Employ financial expertise
Unless you are a qualified accountant, have a background in start-up funding or have a knack for creating budgets, forecasting and managing those budgets, employ an expert to help create your financial plans. A financial plan should make up one section in your overall business plan. Your financial plan needs to include realistic projections of set up cost, sales, expenses, overheads and working capital requirements and ongoing cash flow. If this is not your expertise, don’t leave it to chance, consult an expert. This is not an area to scrimp on consulting fees.
6. Lack of planning
Many small business owners don’t have a business plan. It doesn’t need to be a sophisticated 100-page document with fancy graphs and projections, it needs to be realistic and based on accurate assumptions based on market research.
Market research is an important component of business planning. By failing to plan, a business plans to fail. They won’t know if their products or services are right for the market, they won’t know if their pricing strategy is right and they also won’t know how to get their products or services to market.

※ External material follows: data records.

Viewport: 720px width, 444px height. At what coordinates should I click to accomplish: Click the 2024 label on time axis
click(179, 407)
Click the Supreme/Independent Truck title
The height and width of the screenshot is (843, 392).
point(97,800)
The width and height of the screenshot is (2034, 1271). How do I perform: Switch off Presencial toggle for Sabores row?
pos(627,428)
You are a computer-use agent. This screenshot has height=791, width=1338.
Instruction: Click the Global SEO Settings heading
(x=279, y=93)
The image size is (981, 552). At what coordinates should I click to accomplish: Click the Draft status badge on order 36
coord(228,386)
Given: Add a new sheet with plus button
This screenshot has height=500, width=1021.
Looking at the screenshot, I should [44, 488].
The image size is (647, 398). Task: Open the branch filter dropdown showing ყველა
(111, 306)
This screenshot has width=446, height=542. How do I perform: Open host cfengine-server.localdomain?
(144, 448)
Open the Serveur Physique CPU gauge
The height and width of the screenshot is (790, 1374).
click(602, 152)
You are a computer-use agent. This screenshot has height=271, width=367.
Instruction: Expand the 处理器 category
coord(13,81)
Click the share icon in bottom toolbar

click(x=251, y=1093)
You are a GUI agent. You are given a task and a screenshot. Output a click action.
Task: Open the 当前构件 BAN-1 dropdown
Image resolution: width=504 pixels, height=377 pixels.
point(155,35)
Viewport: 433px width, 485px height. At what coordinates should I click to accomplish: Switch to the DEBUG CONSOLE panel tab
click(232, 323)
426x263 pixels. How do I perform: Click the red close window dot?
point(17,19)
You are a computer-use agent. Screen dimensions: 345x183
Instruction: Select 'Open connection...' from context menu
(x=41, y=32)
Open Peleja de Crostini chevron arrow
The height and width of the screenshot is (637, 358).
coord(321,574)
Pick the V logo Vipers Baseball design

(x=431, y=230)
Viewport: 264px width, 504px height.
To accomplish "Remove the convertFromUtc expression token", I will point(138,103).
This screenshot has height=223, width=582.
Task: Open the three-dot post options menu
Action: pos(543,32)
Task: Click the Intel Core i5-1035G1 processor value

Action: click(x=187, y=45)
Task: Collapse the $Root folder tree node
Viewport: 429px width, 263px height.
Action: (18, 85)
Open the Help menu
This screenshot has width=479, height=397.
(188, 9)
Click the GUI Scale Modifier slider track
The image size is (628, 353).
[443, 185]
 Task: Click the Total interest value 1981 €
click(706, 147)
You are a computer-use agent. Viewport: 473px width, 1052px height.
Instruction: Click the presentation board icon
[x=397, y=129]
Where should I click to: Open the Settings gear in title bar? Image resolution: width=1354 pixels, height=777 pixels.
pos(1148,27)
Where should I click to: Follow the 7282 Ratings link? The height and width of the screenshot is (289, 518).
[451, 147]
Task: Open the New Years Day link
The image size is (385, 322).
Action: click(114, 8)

Without adequate planning, a business ends up on a merry go round with no goals and objectives in sight. Experimenting on the go can chew up capital very quickly. If you don’t have a destination, how do you know when you arrive.
Create robust plans
What I mean by robust plans, it’s not the length of your business plan, it’s the quality. Business plans are meant to be used as a guide to achieving business objectives. For many if they do have a plan, they are a fancy document that sits on the shelf and is never looked at again or if looked at, never updated.
Included in your business plan would be a tactical plan of who does what and when. The tactical plan also includes milestones in terms of goals and KPIs (Key Performance Indicators.) Milestones should be SMART (Specific, Measurable, Attainable, Relevant and Time Phased). For example, you might have a goal to grow your sales by 10% within a three-month time frame. At the three-month point, you would measure how much your sales have grown since setting the goal. The results will show you if you are on track or you need to adjust your sales strategy.
By avoiding these 6 pitfalls you are less likely to become a statistic.